Pull every line holding the word "each" from the data below and copy it.

*Information supplied*.
※
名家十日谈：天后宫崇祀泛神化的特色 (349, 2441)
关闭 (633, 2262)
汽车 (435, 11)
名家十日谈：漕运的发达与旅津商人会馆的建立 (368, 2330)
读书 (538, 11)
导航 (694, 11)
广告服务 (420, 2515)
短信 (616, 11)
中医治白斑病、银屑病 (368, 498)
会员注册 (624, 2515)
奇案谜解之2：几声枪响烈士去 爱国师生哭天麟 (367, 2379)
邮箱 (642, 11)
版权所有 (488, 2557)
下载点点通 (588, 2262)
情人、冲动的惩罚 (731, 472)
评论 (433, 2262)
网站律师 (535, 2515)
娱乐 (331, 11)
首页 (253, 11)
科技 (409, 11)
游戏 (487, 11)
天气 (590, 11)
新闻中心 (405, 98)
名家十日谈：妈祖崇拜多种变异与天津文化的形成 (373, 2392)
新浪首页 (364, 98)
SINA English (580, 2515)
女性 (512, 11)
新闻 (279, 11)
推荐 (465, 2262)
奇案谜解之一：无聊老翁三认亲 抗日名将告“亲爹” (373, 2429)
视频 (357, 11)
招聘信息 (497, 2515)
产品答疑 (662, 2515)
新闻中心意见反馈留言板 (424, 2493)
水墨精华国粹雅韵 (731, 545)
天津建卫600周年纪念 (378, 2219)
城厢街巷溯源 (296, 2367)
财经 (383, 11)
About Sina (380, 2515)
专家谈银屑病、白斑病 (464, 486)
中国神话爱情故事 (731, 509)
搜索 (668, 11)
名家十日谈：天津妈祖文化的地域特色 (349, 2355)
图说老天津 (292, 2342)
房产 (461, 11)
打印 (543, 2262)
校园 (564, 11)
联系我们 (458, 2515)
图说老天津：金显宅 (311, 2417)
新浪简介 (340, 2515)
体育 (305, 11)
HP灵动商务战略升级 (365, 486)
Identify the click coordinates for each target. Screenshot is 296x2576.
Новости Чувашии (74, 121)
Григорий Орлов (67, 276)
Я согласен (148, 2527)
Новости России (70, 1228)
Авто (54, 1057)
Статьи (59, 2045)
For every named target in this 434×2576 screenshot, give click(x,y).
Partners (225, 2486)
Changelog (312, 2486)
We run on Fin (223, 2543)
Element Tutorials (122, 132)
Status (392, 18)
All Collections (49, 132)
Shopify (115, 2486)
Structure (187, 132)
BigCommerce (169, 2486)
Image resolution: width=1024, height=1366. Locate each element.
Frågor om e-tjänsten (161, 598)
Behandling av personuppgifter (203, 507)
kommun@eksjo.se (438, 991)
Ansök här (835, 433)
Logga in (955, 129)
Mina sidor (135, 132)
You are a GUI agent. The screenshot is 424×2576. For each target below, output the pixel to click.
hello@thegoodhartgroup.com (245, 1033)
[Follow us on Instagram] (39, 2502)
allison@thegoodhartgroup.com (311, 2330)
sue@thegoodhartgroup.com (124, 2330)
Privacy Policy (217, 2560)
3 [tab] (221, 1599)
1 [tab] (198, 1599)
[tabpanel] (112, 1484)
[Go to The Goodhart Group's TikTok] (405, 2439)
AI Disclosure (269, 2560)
※
*Output for this task*.
Identify the click coordinates for each target. Screenshot is 296x2576.
Image resolution: width=1024, height=1366. Locate each element.
You are a GUI agent. The screenshot is 424×2576. For each target below, output the pixel to click.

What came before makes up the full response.